Josué dio una rápida ojeada su mesa, todo parecía en perfecto orden.  No faltaba servilleta ni cubiertos. El agua mineral estaba abierta y fría.  En el plato de ensalada no se detectaba la presencia de cuerpo extraño alguno. Y tampoco faltaban las vinajeras para aliñarla.  Josué reflexionó sólo unos segundos, se había de actuar rápido, de pronto lo vio claro: se trataba precisamente del aliño. Pensó que aquel cliente, ante la esmerada presentación de los ingredientes, vacilaba sobre la forma de lograr que sal, aceite y vinagre dieran la sazón a las verduras y que, a la vez, quedaran perfectamente repartidos el atún y las anchoas.  Sí, sólo podía ser eso, así que dispuesto a sacarle de su dubitación, se acercó al borde de su mesa en dos zancadas y, antes de que Don Raúl tuviera tiempo de reaccionar, las manos de Josué trincharon despiadadamente lechuga, tomate, cebolla, atún y anchoas, los sazonó como es debido y lo mezcló todo con diligencia; la otrora bella ensalada quedó convertida en un amasijo similar al que se vierte en las comedoras de las granjas.   Aquel acto impulsivo de Josué cogió por sorpresa a todos los comensales, incluido Don Raúl, y se hizo un silencio general que casi podía cortarse.

De nada sirvieron los ruegos de Marieta pidiendo benevolencia para su hijo.  El repentino silencio del comedor había atraído al chef y dueño del restaurante al salón.   Contemplar su obra de arte culinario convertida en pienso para animales le hizo montar en cólera y, sin pensarlo dos veces, despidió a Josué antes incluso de que Don Raúl hubiese tenido tiempo de probar su plato.

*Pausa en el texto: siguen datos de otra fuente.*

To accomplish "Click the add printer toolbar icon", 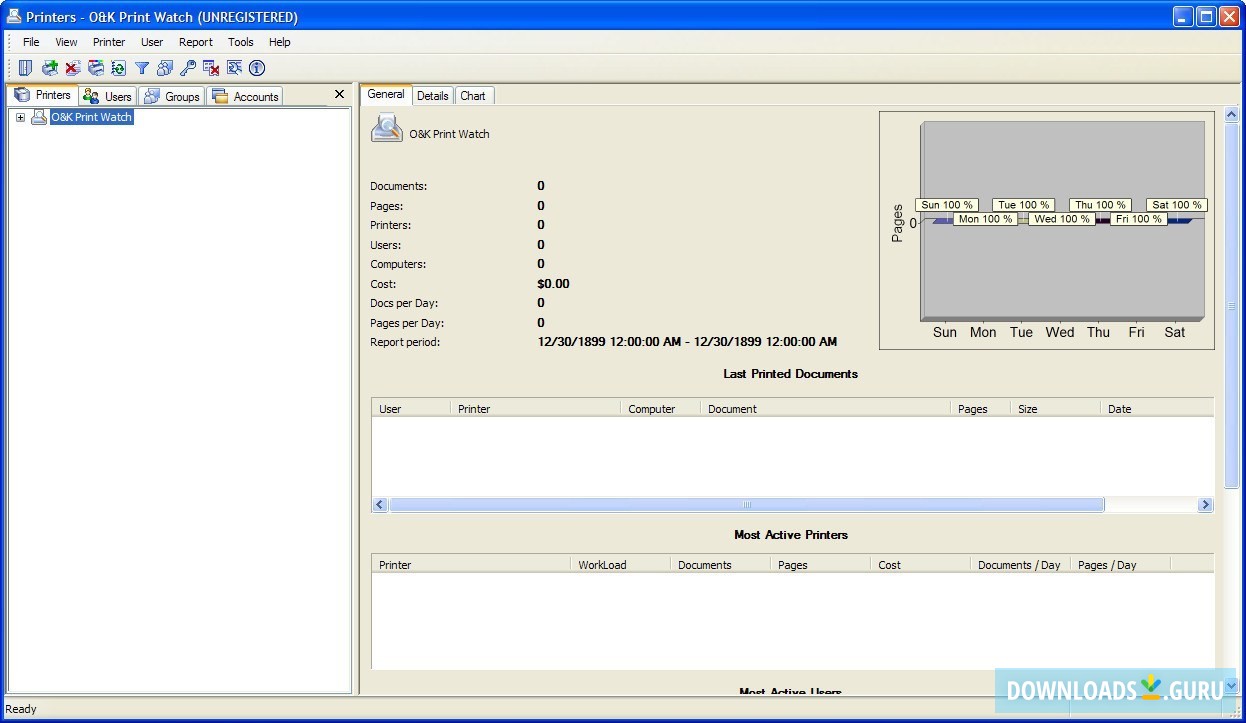I will (x=49, y=68).
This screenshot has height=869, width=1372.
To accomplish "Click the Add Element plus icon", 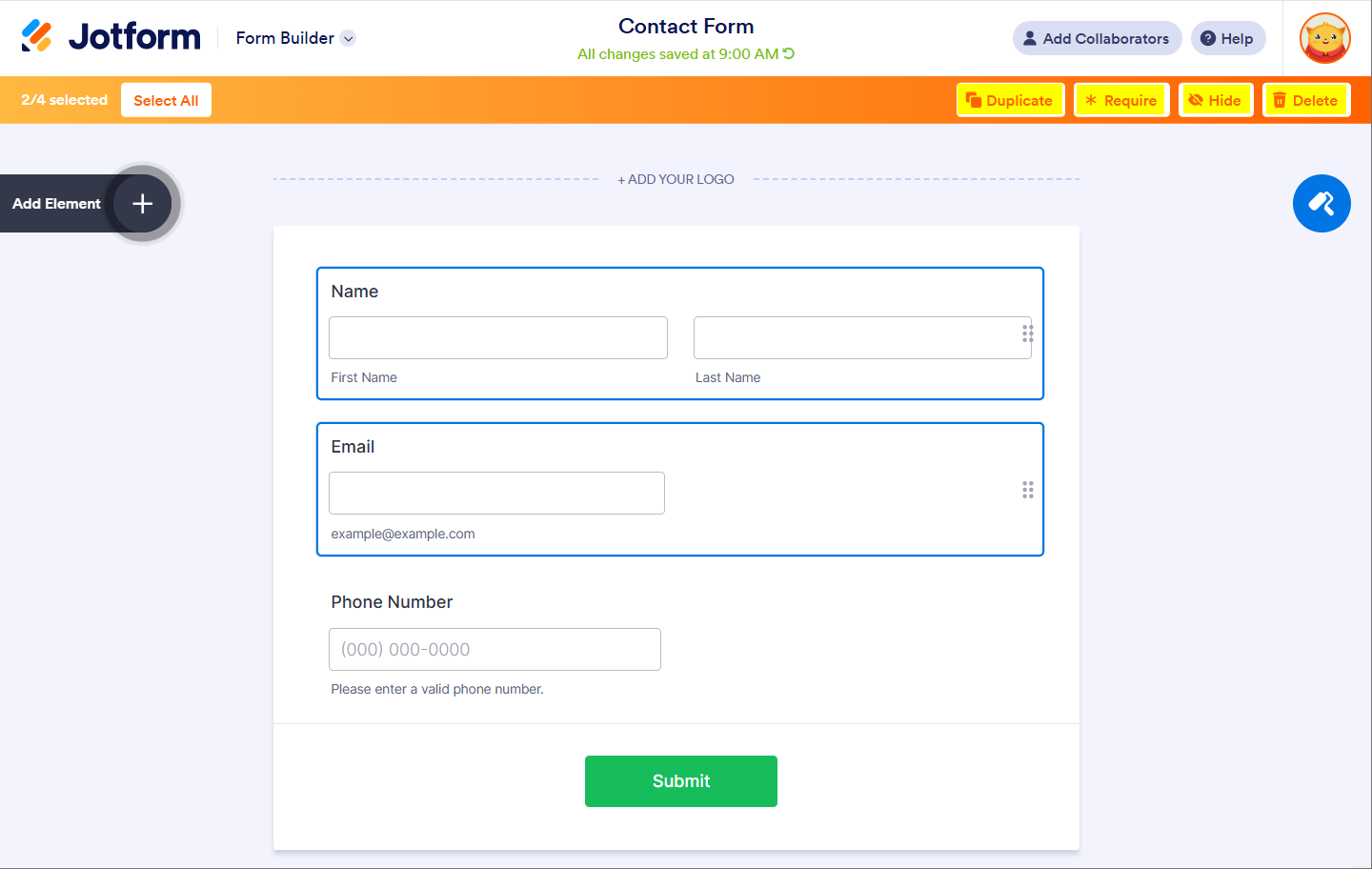I will 143,204.
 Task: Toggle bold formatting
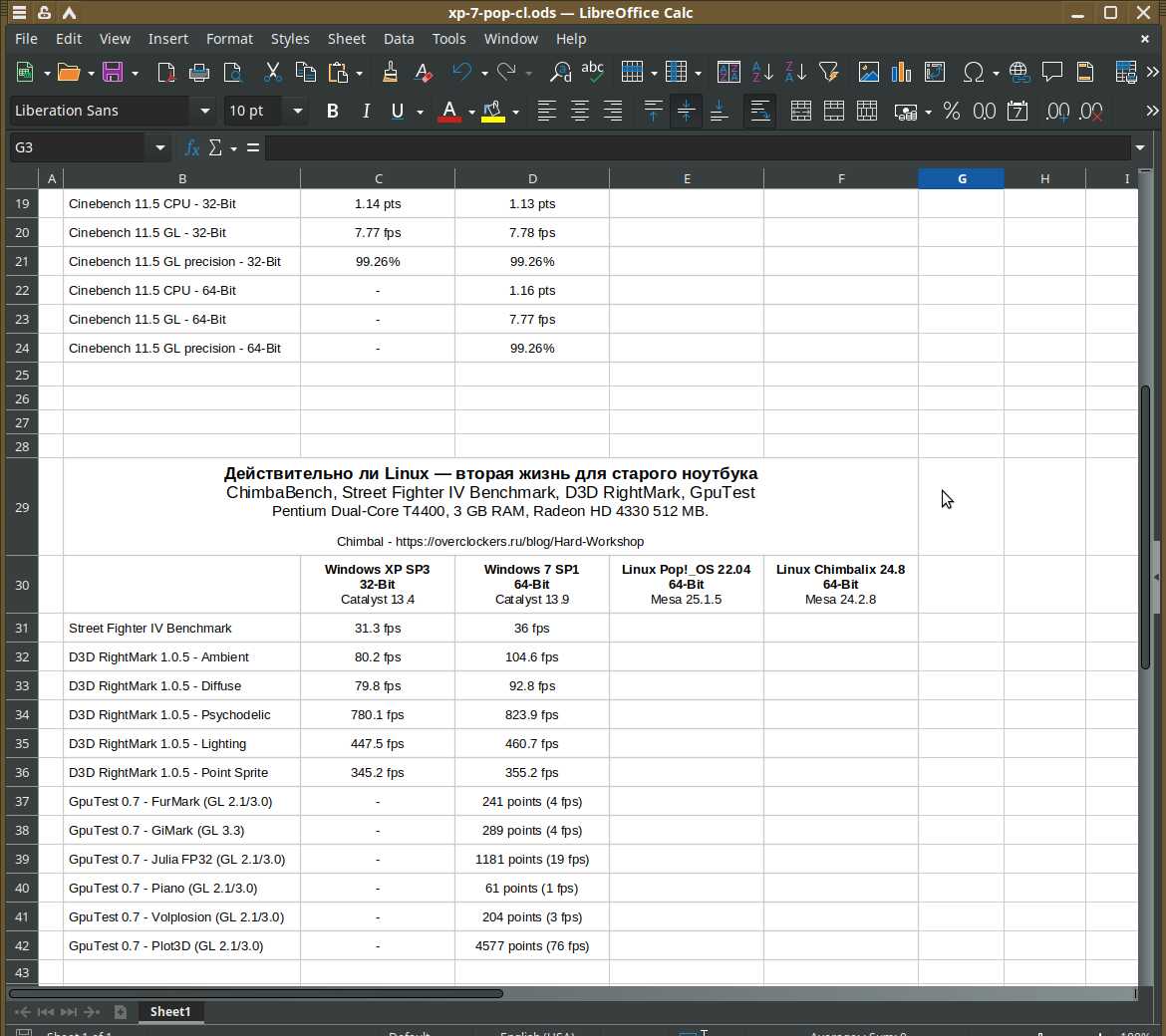(333, 112)

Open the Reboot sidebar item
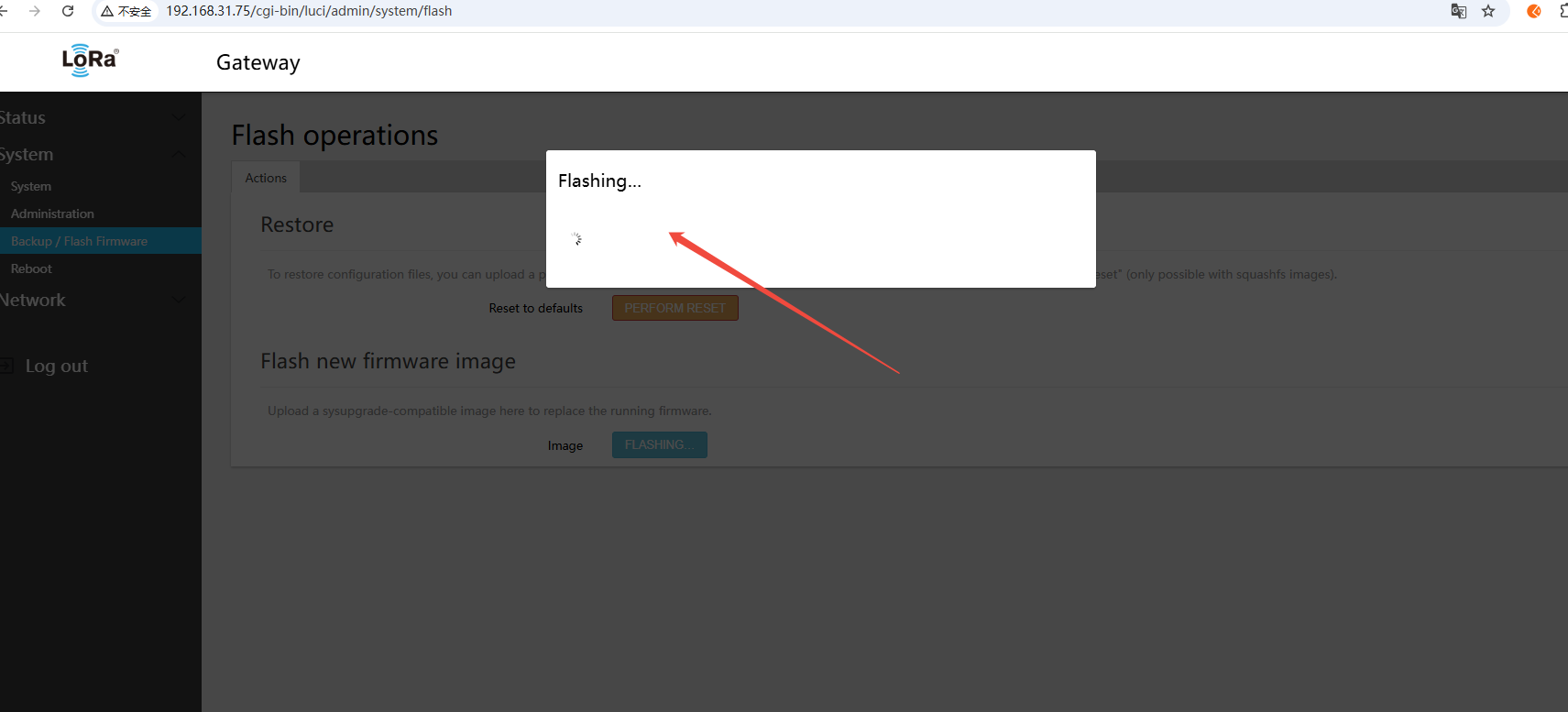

Aquel episodio dio mucho que pensar a Don Raúl, no sólo por el sabroso resultado de aquel sin par aliño, sino también por la rapidez de reacción de Josué.  Hombre de empresa, Don Raúl consideraba un preciado valor la agilidad en la toma de decisión, de ella dependía el éxito de un negocio.   La máxima rentabilización del tiempo era la consigna que trataba de imponer a sus empleados sin lograr demasiados resultados.  Por ejemplo, todos sin omisión se retrasaban en su reincorporación tras la pausa de la comida excusándose en las inevitables esperas en el restaurante.  En este punto de sus reflexiones, su mente se concentró en Josué y bendijo a la suerte que lo había puesto en su camino.

Marieta vio elogiada su pericia como cocinera en las mejores publicaciones gastronómicas.  El tándem que formó con su hijo abrió debate y cero escuela.   Esa mezcla de meticulosa elaboración en los fogones, con un completo y minucioso desmenuzado de viandas y ensaladas en las mesas, revolucionó el arte culinario, tan ávido de innovación desde finales del XX. Aquella sincronía entre diligencia en el servicio y buen hacer en la cocina hizo las delicias de los empresarios que vieron rentabilizarse sus negocios gracias al menor tiempo perdido por los trabajadores en la pausa del mediodía, pero también dio a los empleados el gozo de saborear con el máximo  placer sus almuerzos.  Toda la economía del país se fortaleció con aquella dieta.  Don Raúl, como promotor de la idea, saltó del menú diario de la empresa a la carta de sugerencias escogidas del banquete político de la nación.   Josué feliz de haber visto llegar a buen término el sofrito que da sazón a sus días, sabedor de que una simple ensalada puede conjurar el destino, contempla como otros trenzan sueños en los manteles y les desea  el mejor provecho mientras aliña sus vidas en el comedor de su Niçoise my way.